Onother try:

RED specify (like all zones) one or more IPs, let's say public IP
222.222.222.222, so if the rule "access from RED" should work, the packets
would have to be from a client that is part of this network. 

In most cases this won't be (always talking from usual/simple network
scenarios ;-) ) For example: A client with a public IP from somewhere, lets
say 111.222.333.444, would try to connect your efw with the configuration:

Access from : RED

This can't work because the IP is not a part of your RED network! Endian is
then expecting packets from 222.222.222.222. But your source is from
111.222.333.444. So you have to tell your efw to handle ALL incoming IPs
respectively networks (or this specific IP or network). So that's why your
configuration with RED as "source" won't work.

 
"Target" does not mean to which server or host the signal will be routed! 
It defines which IP/Network the packets must be designated to, to be
handled.
So

Target: your LAN client

Would not work because packets from outside do not have a target in you LAN
but to 222.222.222.222...so it must be:

Target: any Uplink

In "translate to" it is defined to which IP the packet headers will be
rewritten! The packet destination is at this point still 222.222.222.222 but
your, for exapmple, webserver has a private IP (perhaps 192.168.1.25) behind
your efw, so it will only respond to packets that are designated for it's
own IP. Therefore EFW changes the target IP from 222.222.222.222 to
192.168.1.25 (so efw TRANSLATE it!) Please read some articles about how NAT
works, then you will see that the term "translate to" makes sence and is
much more correct then to talk from "port forwarding"...
-*-
• PROMPT: Pick up the explanation of Endian firewall NAT settings right after its last sentence and continue it. The records below were taken from a separate source and have no connection to the explanation of Endian firewall NAT settings.

• RECORD EXTRACTS:
-*-
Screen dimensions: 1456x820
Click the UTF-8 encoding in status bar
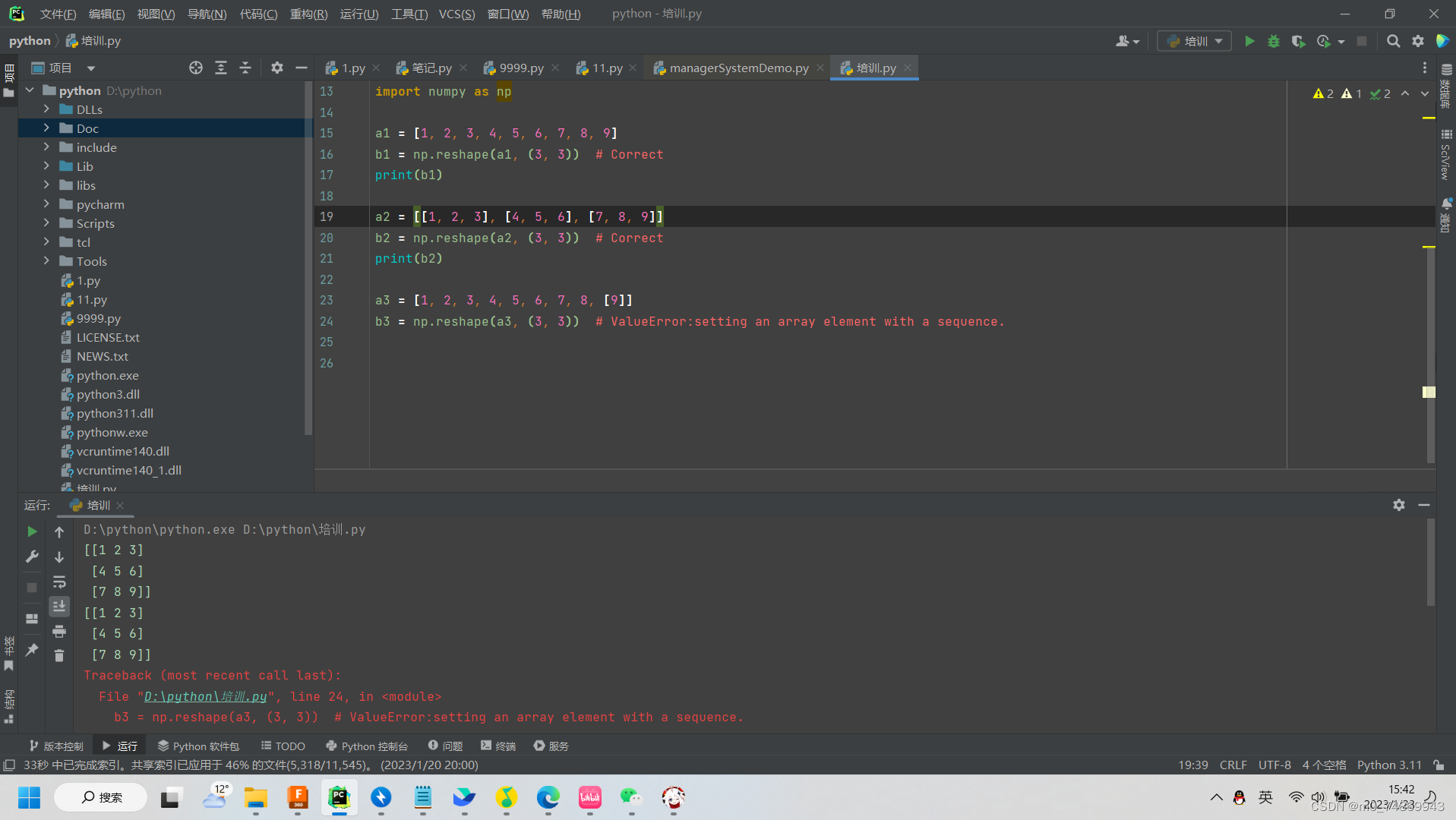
-*-
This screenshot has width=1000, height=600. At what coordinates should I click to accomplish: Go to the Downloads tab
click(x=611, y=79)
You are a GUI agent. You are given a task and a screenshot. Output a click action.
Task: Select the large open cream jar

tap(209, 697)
-*-
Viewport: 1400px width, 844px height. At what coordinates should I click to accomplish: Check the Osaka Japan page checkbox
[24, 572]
-*-
• EXERCISE RESPONSE:
Hope that helps =)


Jo

 


-----Ursprüngliche Nachricht-----
Von: Pedro M. S. Oliveira [mailto:pmsolive...@gmail.com] 
Gesendet: Mittwoch, 30. Dezember 2009 20:25
An: efw-user@lists.sourceforge.net
Betreff: Re: [Efw-user] firewall rules are hard to use

Hi Jonas,
When you specify target green or 192.168.1.25 this means that the packet
arriving on the uplink should have a destination ip of the green network or
192.168.1.25 and usuually that doesn't happen because they are marked to
arrive at your red ip address (usually a public ip from your provider if you
use a classic network schema).

lets put it this way:


183.23.13.24 - ExtHost - host on internet
213.21.23.23 - RedIP - your red ip address
192.168.1.254 - GreenIP - your green ip address
192.168.1.25 - HTSrv - your http server 

Now lets see the situation you described:
> "Access from : RED" does not work. I don't understand why. Do you ?
> "Target : GREEN" or "Target : 192.168.1.25" does not work. I don't
> understand why I can't use my LAN-client as target, as this is the
> client to where to portforward ?!

ExtHost -> RedIP -> GreenIP - forwarding refused because your rule says
forward all packages with destination 192.168.1.25 but the package has
destination 213.21.23.23 (RedIP) and that's why it's not forwarded

To accomplish this you could have something like:
Access from: Any (or anyuplink or uplink)
Target: Uplink or any uplink
IP: your internal server ip (192.168.1.25)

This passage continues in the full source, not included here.